_TO DO_: Return the stretch of the material from the line containing "At what coordinates should I click to accomplish: Go" through the line containing "Action: point(163,115)", repeated exactly and including both of those lines.

____ TASK DATA

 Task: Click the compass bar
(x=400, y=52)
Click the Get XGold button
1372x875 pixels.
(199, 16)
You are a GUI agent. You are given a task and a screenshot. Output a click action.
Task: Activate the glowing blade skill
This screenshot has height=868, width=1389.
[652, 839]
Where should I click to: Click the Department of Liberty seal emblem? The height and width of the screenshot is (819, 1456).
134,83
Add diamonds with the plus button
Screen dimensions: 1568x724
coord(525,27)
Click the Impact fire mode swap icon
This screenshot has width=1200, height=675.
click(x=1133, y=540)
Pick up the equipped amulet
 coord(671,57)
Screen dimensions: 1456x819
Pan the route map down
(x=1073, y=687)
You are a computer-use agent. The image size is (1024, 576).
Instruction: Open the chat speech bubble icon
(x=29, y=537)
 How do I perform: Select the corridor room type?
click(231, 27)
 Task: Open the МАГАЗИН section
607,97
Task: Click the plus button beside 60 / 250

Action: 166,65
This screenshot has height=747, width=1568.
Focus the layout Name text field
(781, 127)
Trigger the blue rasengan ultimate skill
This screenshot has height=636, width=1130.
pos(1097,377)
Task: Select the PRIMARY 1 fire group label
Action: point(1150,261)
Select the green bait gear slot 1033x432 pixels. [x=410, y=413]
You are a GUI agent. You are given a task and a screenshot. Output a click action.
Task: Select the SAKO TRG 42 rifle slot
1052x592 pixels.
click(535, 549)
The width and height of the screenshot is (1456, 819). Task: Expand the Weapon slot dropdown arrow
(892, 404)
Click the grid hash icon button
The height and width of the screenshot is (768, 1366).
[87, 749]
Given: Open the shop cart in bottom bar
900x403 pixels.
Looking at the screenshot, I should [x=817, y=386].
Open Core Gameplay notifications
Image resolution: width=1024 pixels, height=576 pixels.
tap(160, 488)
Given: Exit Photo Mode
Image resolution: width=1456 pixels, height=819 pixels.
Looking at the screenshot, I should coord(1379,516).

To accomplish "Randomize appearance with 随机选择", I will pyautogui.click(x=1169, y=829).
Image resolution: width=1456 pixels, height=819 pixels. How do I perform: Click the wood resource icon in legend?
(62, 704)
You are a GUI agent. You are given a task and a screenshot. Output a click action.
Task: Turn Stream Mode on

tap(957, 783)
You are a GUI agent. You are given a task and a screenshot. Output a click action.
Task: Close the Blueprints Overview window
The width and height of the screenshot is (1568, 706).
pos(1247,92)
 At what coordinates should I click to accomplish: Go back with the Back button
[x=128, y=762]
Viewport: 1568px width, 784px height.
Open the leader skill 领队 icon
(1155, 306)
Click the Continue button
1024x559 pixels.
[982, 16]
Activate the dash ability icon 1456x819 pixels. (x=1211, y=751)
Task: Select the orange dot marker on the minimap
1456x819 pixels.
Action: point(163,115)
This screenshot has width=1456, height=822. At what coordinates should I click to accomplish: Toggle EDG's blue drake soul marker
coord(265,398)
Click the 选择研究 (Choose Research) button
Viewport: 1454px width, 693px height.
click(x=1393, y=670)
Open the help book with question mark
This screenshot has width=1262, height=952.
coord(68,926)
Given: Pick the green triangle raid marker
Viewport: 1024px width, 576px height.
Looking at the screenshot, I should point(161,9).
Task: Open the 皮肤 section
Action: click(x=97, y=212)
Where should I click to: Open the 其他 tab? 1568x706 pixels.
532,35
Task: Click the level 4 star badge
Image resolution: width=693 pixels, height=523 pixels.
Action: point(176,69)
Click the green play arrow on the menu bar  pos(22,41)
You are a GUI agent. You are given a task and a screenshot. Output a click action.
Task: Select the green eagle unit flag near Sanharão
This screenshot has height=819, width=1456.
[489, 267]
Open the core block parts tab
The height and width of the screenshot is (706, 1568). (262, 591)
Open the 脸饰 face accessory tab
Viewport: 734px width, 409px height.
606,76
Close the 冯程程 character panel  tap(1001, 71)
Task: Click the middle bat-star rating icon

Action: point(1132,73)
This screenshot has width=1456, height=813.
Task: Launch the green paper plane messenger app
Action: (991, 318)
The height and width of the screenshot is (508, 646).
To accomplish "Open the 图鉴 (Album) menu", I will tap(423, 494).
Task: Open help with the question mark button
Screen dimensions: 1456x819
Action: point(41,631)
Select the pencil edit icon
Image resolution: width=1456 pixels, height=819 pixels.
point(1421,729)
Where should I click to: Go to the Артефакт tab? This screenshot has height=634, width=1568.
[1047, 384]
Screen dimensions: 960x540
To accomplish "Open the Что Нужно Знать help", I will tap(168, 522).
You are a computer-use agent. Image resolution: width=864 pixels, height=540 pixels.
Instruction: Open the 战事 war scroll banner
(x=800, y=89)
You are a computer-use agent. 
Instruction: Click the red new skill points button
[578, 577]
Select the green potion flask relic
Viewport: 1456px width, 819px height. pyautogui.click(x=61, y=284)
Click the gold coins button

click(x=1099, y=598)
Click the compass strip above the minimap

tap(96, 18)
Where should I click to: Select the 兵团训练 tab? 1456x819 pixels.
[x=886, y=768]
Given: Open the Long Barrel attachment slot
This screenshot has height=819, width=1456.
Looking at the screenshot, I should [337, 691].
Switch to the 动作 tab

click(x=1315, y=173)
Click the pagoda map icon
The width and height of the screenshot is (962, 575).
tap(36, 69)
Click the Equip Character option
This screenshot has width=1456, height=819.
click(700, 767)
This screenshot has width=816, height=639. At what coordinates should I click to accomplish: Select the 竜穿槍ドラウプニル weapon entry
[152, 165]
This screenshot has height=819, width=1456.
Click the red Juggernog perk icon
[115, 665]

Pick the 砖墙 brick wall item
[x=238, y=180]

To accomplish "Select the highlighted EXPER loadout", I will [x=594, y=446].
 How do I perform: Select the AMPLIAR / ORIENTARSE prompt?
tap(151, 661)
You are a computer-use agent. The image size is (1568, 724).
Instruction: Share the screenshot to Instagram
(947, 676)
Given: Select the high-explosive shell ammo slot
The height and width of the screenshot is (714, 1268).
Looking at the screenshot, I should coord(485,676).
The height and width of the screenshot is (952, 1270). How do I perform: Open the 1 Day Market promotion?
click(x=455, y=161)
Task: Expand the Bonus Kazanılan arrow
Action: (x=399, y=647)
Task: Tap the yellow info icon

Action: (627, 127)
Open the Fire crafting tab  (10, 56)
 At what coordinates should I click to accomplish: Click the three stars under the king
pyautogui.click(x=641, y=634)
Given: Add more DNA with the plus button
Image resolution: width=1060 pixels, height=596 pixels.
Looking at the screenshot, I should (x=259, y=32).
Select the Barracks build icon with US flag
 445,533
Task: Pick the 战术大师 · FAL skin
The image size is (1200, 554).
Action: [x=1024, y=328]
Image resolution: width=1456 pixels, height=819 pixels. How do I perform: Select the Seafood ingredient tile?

________

_THE RESPONSE_:
 At what coordinates should I click to accomplish: Go back with the Back button
[x=128, y=762]
Viewport: 1568px width, 784px height.
Open the leader skill 领队 icon
(1155, 306)
Click the Continue button
1024x559 pixels.
[982, 16]
Activate the dash ability icon 1456x819 pixels. (x=1211, y=751)
Task: Select the orange dot marker on the minimap
1456x819 pixels.
Action: point(163,115)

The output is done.